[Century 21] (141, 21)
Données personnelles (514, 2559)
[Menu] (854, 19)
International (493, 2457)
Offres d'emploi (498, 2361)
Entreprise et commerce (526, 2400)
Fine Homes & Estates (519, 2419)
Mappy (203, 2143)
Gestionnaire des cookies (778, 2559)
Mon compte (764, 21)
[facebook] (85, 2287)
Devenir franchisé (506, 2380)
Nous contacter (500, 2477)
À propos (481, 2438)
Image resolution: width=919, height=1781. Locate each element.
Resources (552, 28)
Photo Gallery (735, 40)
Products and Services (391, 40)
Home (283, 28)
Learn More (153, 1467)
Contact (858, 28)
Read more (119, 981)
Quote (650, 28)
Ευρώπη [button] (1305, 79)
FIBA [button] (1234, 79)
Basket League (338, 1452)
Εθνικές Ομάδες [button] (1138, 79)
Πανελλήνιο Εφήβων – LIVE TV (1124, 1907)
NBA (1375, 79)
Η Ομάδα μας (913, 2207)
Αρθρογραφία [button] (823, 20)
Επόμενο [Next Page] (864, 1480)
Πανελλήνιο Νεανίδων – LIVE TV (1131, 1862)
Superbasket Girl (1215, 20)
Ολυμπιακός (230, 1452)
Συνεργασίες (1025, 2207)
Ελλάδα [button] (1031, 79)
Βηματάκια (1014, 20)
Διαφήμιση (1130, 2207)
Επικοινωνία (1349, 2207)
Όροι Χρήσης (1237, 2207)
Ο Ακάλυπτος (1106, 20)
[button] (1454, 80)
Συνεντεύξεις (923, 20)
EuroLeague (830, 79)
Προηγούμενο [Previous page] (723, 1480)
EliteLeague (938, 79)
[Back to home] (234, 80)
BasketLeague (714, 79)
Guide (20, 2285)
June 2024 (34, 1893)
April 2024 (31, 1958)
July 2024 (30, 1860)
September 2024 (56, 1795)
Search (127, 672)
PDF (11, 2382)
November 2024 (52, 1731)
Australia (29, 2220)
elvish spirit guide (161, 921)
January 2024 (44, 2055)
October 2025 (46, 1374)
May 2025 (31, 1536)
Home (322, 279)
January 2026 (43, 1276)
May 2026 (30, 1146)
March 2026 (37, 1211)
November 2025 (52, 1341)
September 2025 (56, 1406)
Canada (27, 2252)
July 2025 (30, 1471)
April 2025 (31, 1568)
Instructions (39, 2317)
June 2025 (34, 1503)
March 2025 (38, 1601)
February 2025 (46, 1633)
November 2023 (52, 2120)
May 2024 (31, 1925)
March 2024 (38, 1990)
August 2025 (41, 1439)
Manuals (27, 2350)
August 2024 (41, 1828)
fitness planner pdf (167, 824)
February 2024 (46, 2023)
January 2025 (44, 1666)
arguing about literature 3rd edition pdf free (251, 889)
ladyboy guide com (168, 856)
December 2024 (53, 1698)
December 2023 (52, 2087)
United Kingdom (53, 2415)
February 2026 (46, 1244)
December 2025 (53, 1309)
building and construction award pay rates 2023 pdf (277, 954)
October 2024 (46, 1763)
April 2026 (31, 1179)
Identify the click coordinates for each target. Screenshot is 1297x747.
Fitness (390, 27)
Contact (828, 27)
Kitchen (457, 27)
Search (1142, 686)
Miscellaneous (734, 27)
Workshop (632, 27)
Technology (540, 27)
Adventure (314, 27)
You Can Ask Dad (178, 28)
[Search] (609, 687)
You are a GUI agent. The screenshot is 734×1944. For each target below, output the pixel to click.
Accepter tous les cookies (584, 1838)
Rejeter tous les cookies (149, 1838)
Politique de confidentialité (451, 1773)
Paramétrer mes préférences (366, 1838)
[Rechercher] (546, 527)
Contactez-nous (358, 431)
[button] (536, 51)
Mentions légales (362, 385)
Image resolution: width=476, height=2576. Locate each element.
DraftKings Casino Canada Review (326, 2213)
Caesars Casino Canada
━━━━━━━━━━━━━━━━━━━━━━━━━━━━━━
REQUIRED TASK:
Reproduce every line of the material above verbatim, from the first line through the last.

CORRECT RESPONSE:
[Century 21] (141, 21)
Données personnelles (514, 2559)
[Menu] (854, 19)
International (493, 2457)
Offres d'emploi (498, 2361)
Entreprise et commerce (526, 2400)
Fine Homes & Estates (519, 2419)
Mappy (203, 2143)
Gestionnaire des cookies (778, 2559)
Mon compte (764, 21)
[facebook] (85, 2287)
Devenir franchisé (506, 2380)
Nous contacter (500, 2477)
À propos (481, 2438)
Image resolution: width=919, height=1781. Locate each element.
Resources (552, 28)
Photo Gallery (735, 40)
Products and Services (391, 40)
Home (283, 28)
Learn More (153, 1467)
Contact (858, 28)
Read more (119, 981)
Quote (650, 28)
Ευρώπη [button] (1305, 79)
FIBA [button] (1234, 79)
Basket League (338, 1452)
Εθνικές Ομάδες [button] (1138, 79)
Πανελλήνιο Εφήβων – LIVE TV (1124, 1907)
NBA (1375, 79)
Η Ομάδα μας (913, 2207)
Αρθρογραφία [button] (823, 20)
Επόμενο [Next Page] (864, 1480)
Πανελλήνιο Νεανίδων – LIVE TV (1131, 1862)
Superbasket Girl (1215, 20)
Ολυμπιακός (230, 1452)
Συνεργασίες (1025, 2207)
Ελλάδα [button] (1031, 79)
Βηματάκια (1014, 20)
Διαφήμιση (1130, 2207)
Επικοινωνία (1349, 2207)
Όροι Χρήσης (1237, 2207)
Ο Ακάλυπτος (1106, 20)
[button] (1454, 80)
Συνεντεύξεις (923, 20)
EuroLeague (830, 79)
Προηγούμενο [Previous page] (723, 1480)
EliteLeague (938, 79)
[Back to home] (234, 80)
BasketLeague (714, 79)
Guide (20, 2285)
June 2024 (34, 1893)
April 2024 (31, 1958)
July 2024 (30, 1860)
September 2024 (56, 1795)
Search (127, 672)
PDF (11, 2382)
November 2024 (52, 1731)
Australia (29, 2220)
elvish spirit guide (161, 921)
January 2024 (44, 2055)
October 2025 (46, 1374)
May 2025 (31, 1536)
Home (322, 279)
January 2026 (43, 1276)
May 2026 (30, 1146)
March 2026 (37, 1211)
November 2025 (52, 1341)
September 2025 (56, 1406)
Canada (27, 2252)
July 2025 (30, 1471)
April 2025 (31, 1568)
Instructions (39, 2317)
June 2025 (34, 1503)
March 2025 (38, 1601)
February 2025 (46, 1633)
November 2023 (52, 2120)
May 2024 (31, 1925)
March 2024 (38, 1990)
August 2025 (41, 1439)
Manuals (27, 2350)
August 2024 (41, 1828)
fitness planner pdf (167, 824)
February 2024 (46, 2023)
January 2025 (44, 1666)
arguing about literature 3rd edition pdf free (251, 889)
ladyboy guide com (168, 856)
December 2024 (53, 1698)
December 2023 (52, 2087)
United Kingdom (53, 2415)
February 2026 (46, 1244)
December 2025 (53, 1309)
building and construction award pay rates 2023 pdf (277, 954)
October 2024 (46, 1763)
April 2026 (31, 1179)
Identify the click coordinates for each target. Screenshot is 1297x747.
Fitness (390, 27)
Contact (828, 27)
Kitchen (457, 27)
Search (1142, 686)
Miscellaneous (734, 27)
Workshop (632, 27)
Technology (540, 27)
Adventure (314, 27)
You Can Ask Dad (178, 28)
[Search] (609, 687)
You are a GUI agent. The screenshot is 734×1944. For each target below, output the pixel to click.
Accepter tous les cookies (584, 1838)
Rejeter tous les cookies (149, 1838)
Politique de confidentialité (451, 1773)
Paramétrer mes préférences (366, 1838)
[Rechercher] (546, 527)
Contactez-nous (358, 431)
[button] (536, 51)
Mentions légales (362, 385)
Image resolution: width=476, height=2576. Locate each element.
DraftKings Casino Canada Review (326, 2213)
Caesars Casino Canada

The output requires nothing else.